JÁ PASSA DA MEIA NOITE E EU CONTINUO CINDERELA
Quando eu era mocinha, tinha um diário e tudo indica que essa mania continua entre as jovens. Minha neta de dez anos tem um, e, pelo visto, é possuidora de muitos “segredos”, pois o mesmo é trancado com um pequeno cadeado.
Este preâmbulo foi feito para dizer que, se eu ainda tivesse um diário eu teria começado as anotações deste domingo que acaba de findar, desta maneira:
7:30: Querido diário, acordei agora, tô levantando, levantando o corpo literalmente, enquanto a cabeça pensante teima em permanecer sob os lençóis invadida que anda pela cruel dúvida shakespereana de “ser ou não ser, eis a questão”.
8:13: Postei uma crônica lá no Recanto, que fala do sentimento do desencanto, houve quem dissesse que as minhas personagens são tragicômicas, estão ultrapassadas no tempo e que os meus deuses do amor passeiam em terras distantes, sufocados na sua própria inexistência.
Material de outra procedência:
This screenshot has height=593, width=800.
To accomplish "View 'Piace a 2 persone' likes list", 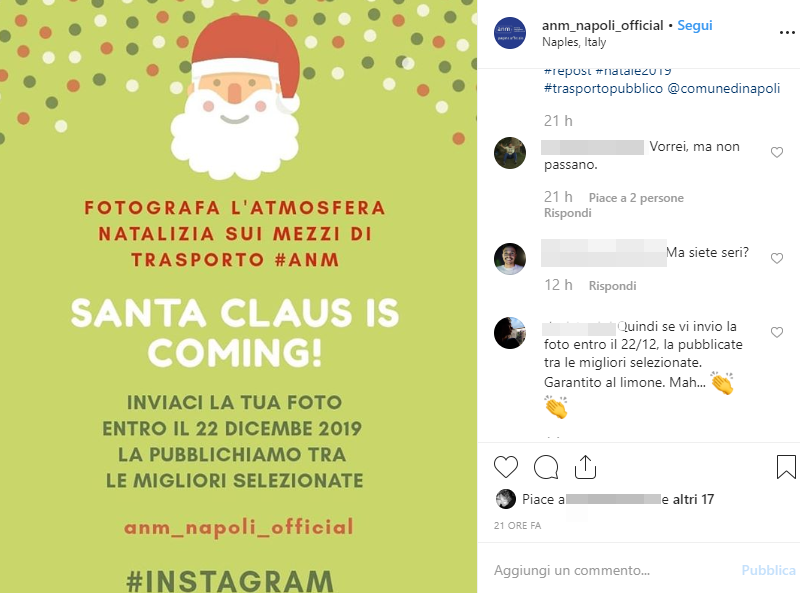I will (x=636, y=198).
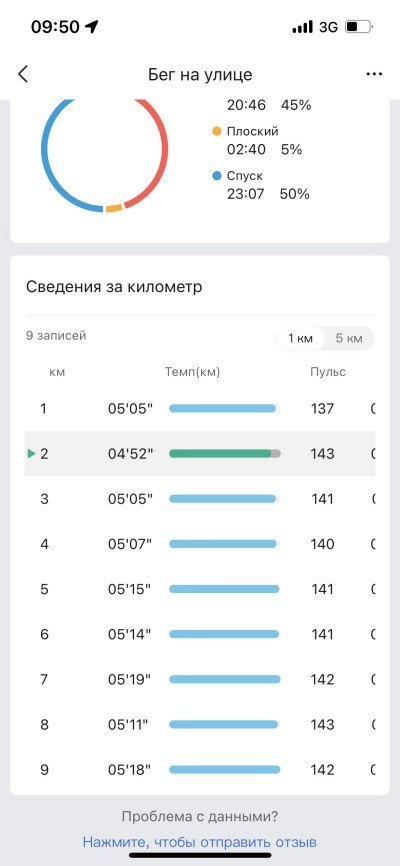400x866 pixels.
Task: Tap the battery status icon
Action: (x=359, y=27)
Enfim, que já não se ama como antigamente. Não discuto, talvez seja eu a última romântica. Deve ser isso mesmo, afinal, tudo o que foi e é criado vai abismar-se no nada. Está passado. Ultrapassado
8:30: Recebi flores vermelhas...
8:40: um telefonema, convite para almoço... Convite aceito. Hora marcada, 13:00 horas...
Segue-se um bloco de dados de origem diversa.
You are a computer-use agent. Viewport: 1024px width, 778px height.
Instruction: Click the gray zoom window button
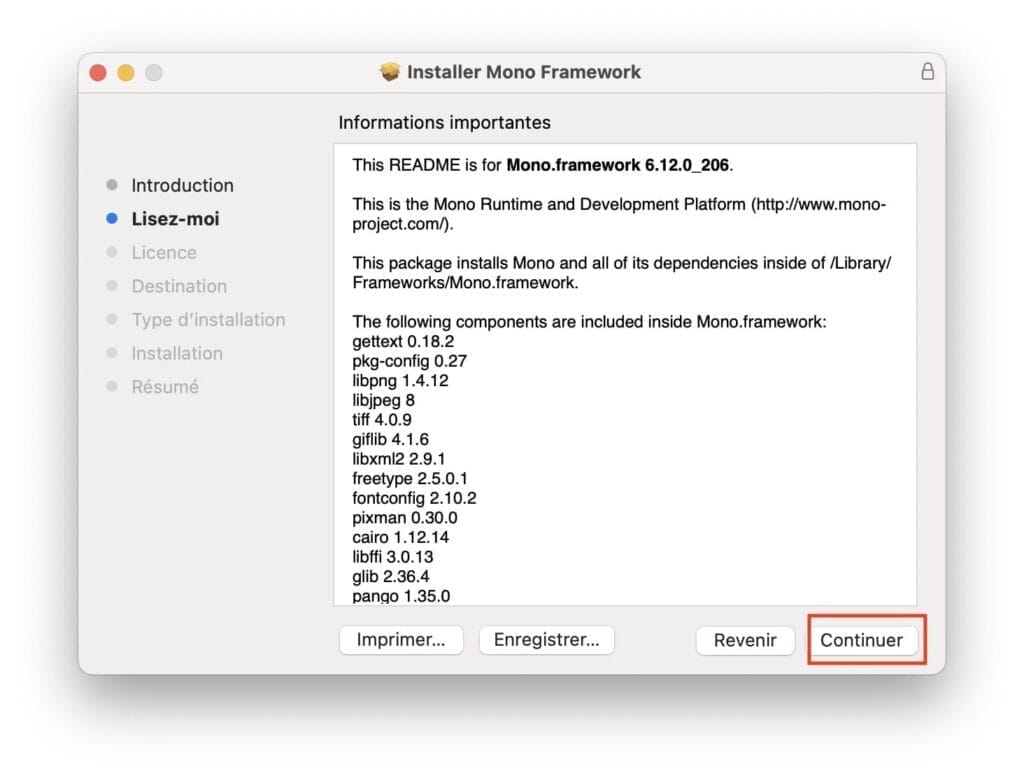point(153,73)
00:05: Querido diário, neste espaço de tempo entre 8:30 e 00:05, o que posso acrescentar é que o almoço aconteceu entre pessoas de idades diferentes, mas de pensamentos e idéias convergentes e de maneiras que vão ao encontro do meu jeito de ser. Bebemos um bom vinho, conversamos, trocamos confidências, falamos de sentimentos olho no olho e o que mais me alegrou foi sentir que a jovialidade de quem me acompanhava não era empecilho para alcançar a visão que eu tenho sobre tantas coisas nas quais eu acredito, inclusive sobre o amor, amor “à moda antiga”, amor que manda flores e é capaz de gestos delicados, como o de segurar tua mão por debaixo da mesa e te olhar com um sorriso encabulado, procurando compreensão pelo ato.
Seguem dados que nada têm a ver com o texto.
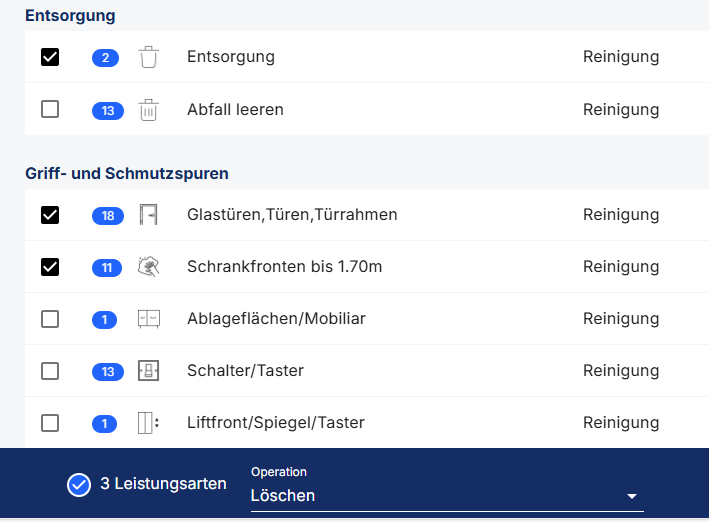Click the waste bin icon for Abfall leeren
This screenshot has width=709, height=522.
pyautogui.click(x=148, y=110)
Assim, querido diário, encerro estas anotações e embora já passe da meia noite, continuo me sentindo Cinderela sem ter medo de voltar à gata borralheira, sonhando sim, com quem me fez feliz por momentos, mas não na espera que me venha experimentar o “sapatinho”, basta só eu saber que existe e que basta só abrir a porta para encontrá-lo.